Copy the data items below line for line, with no changes.

─── DATA TO EXAMINE ───

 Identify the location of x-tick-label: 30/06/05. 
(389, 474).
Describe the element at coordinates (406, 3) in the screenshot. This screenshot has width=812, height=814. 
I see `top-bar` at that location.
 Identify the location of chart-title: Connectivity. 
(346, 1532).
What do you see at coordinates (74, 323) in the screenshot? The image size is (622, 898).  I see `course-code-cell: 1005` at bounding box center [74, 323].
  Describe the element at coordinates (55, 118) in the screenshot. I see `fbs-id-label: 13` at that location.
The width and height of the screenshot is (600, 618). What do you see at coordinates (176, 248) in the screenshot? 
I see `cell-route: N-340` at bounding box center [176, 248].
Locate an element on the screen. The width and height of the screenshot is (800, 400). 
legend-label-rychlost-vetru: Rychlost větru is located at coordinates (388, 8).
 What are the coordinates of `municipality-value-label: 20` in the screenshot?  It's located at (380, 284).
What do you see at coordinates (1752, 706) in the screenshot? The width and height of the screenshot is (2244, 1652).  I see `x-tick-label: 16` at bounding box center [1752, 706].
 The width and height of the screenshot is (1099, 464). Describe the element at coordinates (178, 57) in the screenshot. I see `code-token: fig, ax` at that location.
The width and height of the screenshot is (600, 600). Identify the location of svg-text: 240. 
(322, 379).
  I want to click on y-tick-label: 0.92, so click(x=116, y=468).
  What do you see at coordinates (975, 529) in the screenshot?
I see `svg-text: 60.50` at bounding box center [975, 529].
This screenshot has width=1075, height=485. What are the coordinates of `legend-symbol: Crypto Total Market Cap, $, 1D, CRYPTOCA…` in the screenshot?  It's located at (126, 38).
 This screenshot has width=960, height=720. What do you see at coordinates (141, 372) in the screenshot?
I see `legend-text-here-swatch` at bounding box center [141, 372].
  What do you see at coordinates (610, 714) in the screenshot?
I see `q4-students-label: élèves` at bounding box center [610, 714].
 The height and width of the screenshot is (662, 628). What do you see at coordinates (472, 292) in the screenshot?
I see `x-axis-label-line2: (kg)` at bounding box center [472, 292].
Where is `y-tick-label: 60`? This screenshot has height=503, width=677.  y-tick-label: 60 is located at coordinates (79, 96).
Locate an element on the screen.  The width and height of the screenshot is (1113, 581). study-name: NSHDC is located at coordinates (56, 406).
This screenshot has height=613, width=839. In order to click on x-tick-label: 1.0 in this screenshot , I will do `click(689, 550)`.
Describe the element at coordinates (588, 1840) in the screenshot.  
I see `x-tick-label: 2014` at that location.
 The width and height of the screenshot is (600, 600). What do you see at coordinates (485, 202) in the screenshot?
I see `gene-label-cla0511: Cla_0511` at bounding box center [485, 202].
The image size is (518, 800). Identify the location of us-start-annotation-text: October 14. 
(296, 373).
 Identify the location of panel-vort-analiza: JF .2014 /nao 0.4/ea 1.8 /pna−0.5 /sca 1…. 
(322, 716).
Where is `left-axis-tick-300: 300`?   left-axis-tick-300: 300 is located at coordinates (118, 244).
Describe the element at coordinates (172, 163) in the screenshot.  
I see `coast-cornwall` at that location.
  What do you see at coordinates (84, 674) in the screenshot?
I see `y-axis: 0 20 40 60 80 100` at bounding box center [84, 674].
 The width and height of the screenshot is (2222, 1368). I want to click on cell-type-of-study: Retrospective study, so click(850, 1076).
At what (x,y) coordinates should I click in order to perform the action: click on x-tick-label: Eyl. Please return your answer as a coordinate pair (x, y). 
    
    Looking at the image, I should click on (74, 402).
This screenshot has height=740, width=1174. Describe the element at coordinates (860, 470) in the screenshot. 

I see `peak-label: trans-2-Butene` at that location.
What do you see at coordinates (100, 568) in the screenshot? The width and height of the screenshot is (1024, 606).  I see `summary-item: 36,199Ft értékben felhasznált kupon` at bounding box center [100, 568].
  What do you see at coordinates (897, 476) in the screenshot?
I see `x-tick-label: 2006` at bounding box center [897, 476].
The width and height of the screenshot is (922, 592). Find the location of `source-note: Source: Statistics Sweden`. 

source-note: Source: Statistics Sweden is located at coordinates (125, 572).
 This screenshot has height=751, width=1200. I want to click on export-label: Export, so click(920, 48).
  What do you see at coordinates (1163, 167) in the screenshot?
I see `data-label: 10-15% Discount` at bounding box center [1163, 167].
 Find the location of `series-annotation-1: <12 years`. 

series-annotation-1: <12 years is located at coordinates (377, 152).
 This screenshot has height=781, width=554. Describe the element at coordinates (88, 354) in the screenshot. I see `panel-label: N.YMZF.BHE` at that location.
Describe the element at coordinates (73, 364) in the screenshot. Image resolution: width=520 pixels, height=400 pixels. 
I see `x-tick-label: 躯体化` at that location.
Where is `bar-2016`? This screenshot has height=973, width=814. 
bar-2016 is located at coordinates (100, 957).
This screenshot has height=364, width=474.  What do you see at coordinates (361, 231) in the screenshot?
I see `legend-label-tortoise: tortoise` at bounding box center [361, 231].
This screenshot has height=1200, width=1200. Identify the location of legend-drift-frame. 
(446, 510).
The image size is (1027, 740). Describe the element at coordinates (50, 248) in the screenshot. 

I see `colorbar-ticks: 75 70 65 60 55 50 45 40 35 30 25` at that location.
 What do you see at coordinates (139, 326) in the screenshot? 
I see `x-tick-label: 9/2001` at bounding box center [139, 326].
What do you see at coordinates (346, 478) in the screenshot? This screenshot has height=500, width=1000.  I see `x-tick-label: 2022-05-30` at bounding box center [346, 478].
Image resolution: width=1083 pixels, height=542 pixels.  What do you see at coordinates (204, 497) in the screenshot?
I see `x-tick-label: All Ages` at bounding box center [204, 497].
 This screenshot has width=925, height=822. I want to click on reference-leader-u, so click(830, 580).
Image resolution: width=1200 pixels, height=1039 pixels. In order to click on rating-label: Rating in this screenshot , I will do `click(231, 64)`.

───

> WRITTEN ANSWER
 Identify the location of x-tick-label: 30/06/05. 
(389, 474).
Describe the element at coordinates (406, 3) in the screenshot. This screenshot has width=812, height=814. 
I see `top-bar` at that location.
 Identify the location of chart-title: Connectivity. 
(346, 1532).
What do you see at coordinates (74, 323) in the screenshot? The image size is (622, 898).  I see `course-code-cell: 1005` at bounding box center [74, 323].
  Describe the element at coordinates (55, 118) in the screenshot. I see `fbs-id-label: 13` at that location.
The width and height of the screenshot is (600, 618). What do you see at coordinates (176, 248) in the screenshot? 
I see `cell-route: N-340` at bounding box center [176, 248].
Locate an element on the screen. The width and height of the screenshot is (800, 400). 
legend-label-rychlost-vetru: Rychlost větru is located at coordinates (388, 8).
 What are the coordinates of `municipality-value-label: 20` in the screenshot?  It's located at (380, 284).
What do you see at coordinates (1752, 706) in the screenshot? The width and height of the screenshot is (2244, 1652).  I see `x-tick-label: 16` at bounding box center [1752, 706].
 The width and height of the screenshot is (1099, 464). Describe the element at coordinates (178, 57) in the screenshot. I see `code-token: fig, ax` at that location.
The width and height of the screenshot is (600, 600). Identify the location of svg-text: 240. 
(322, 379).
  I want to click on y-tick-label: 0.92, so click(x=116, y=468).
  What do you see at coordinates (975, 529) in the screenshot?
I see `svg-text: 60.50` at bounding box center [975, 529].
This screenshot has width=1075, height=485. What are the coordinates of `legend-symbol: Crypto Total Market Cap, $, 1D, CRYPTOCA…` in the screenshot?  It's located at (126, 38).
 This screenshot has width=960, height=720. What do you see at coordinates (141, 372) in the screenshot?
I see `legend-text-here-swatch` at bounding box center [141, 372].
  What do you see at coordinates (610, 714) in the screenshot?
I see `q4-students-label: élèves` at bounding box center [610, 714].
 The height and width of the screenshot is (662, 628). What do you see at coordinates (472, 292) in the screenshot?
I see `x-axis-label-line2: (kg)` at bounding box center [472, 292].
Where is `y-tick-label: 60`? This screenshot has height=503, width=677.  y-tick-label: 60 is located at coordinates (79, 96).
Locate an element on the screen.  The width and height of the screenshot is (1113, 581). study-name: NSHDC is located at coordinates (56, 406).
This screenshot has height=613, width=839. In order to click on x-tick-label: 1.0 in this screenshot , I will do `click(689, 550)`.
Describe the element at coordinates (588, 1840) in the screenshot.  
I see `x-tick-label: 2014` at that location.
 The width and height of the screenshot is (600, 600). What do you see at coordinates (485, 202) in the screenshot?
I see `gene-label-cla0511: Cla_0511` at bounding box center [485, 202].
The image size is (518, 800). Identify the location of us-start-annotation-text: October 14. 
(296, 373).
 Identify the location of panel-vort-analiza: JF .2014 /nao 0.4/ea 1.8 /pna−0.5 /sca 1…. 
(322, 716).
Where is `left-axis-tick-300: 300`?   left-axis-tick-300: 300 is located at coordinates (118, 244).
Describe the element at coordinates (172, 163) in the screenshot.  
I see `coast-cornwall` at that location.
  What do you see at coordinates (84, 674) in the screenshot?
I see `y-axis: 0 20 40 60 80 100` at bounding box center [84, 674].
 The width and height of the screenshot is (2222, 1368). I want to click on cell-type-of-study: Retrospective study, so click(850, 1076).
At what (x,y) coordinates should I click in order to perform the action: click on x-tick-label: Eyl. Please return your answer as a coordinate pair (x, y). 
    
    Looking at the image, I should click on (74, 402).
This screenshot has height=740, width=1174. Describe the element at coordinates (860, 470) in the screenshot. 

I see `peak-label: trans-2-Butene` at that location.
What do you see at coordinates (100, 568) in the screenshot? The width and height of the screenshot is (1024, 606).  I see `summary-item: 36,199Ft értékben felhasznált kupon` at bounding box center [100, 568].
  What do you see at coordinates (897, 476) in the screenshot?
I see `x-tick-label: 2006` at bounding box center [897, 476].
The width and height of the screenshot is (922, 592). Find the location of `source-note: Source: Statistics Sweden`. 

source-note: Source: Statistics Sweden is located at coordinates (125, 572).
 This screenshot has height=751, width=1200. I want to click on export-label: Export, so click(920, 48).
  What do you see at coordinates (1163, 167) in the screenshot?
I see `data-label: 10-15% Discount` at bounding box center [1163, 167].
 Find the location of `series-annotation-1: <12 years`. 

series-annotation-1: <12 years is located at coordinates (377, 152).
 This screenshot has height=781, width=554. Describe the element at coordinates (88, 354) in the screenshot. I see `panel-label: N.YMZF.BHE` at that location.
Describe the element at coordinates (73, 364) in the screenshot. Image resolution: width=520 pixels, height=400 pixels. 
I see `x-tick-label: 躯体化` at that location.
Where is `bar-2016`? This screenshot has height=973, width=814. 
bar-2016 is located at coordinates (100, 957).
This screenshot has height=364, width=474.  What do you see at coordinates (361, 231) in the screenshot?
I see `legend-label-tortoise: tortoise` at bounding box center [361, 231].
This screenshot has height=1200, width=1200. Identify the location of legend-drift-frame. 
(446, 510).
The image size is (1027, 740). Describe the element at coordinates (50, 248) in the screenshot. 

I see `colorbar-ticks: 75 70 65 60 55 50 45 40 35 30 25` at that location.
 What do you see at coordinates (139, 326) in the screenshot? 
I see `x-tick-label: 9/2001` at bounding box center [139, 326].
What do you see at coordinates (346, 478) in the screenshot? This screenshot has height=500, width=1000.  I see `x-tick-label: 2022-05-30` at bounding box center [346, 478].
Image resolution: width=1083 pixels, height=542 pixels.  What do you see at coordinates (204, 497) in the screenshot?
I see `x-tick-label: All Ages` at bounding box center [204, 497].
 This screenshot has width=925, height=822. I want to click on reference-leader-u, so click(830, 580).
Image resolution: width=1200 pixels, height=1039 pixels. In order to click on rating-label: Rating in this screenshot , I will do `click(231, 64)`.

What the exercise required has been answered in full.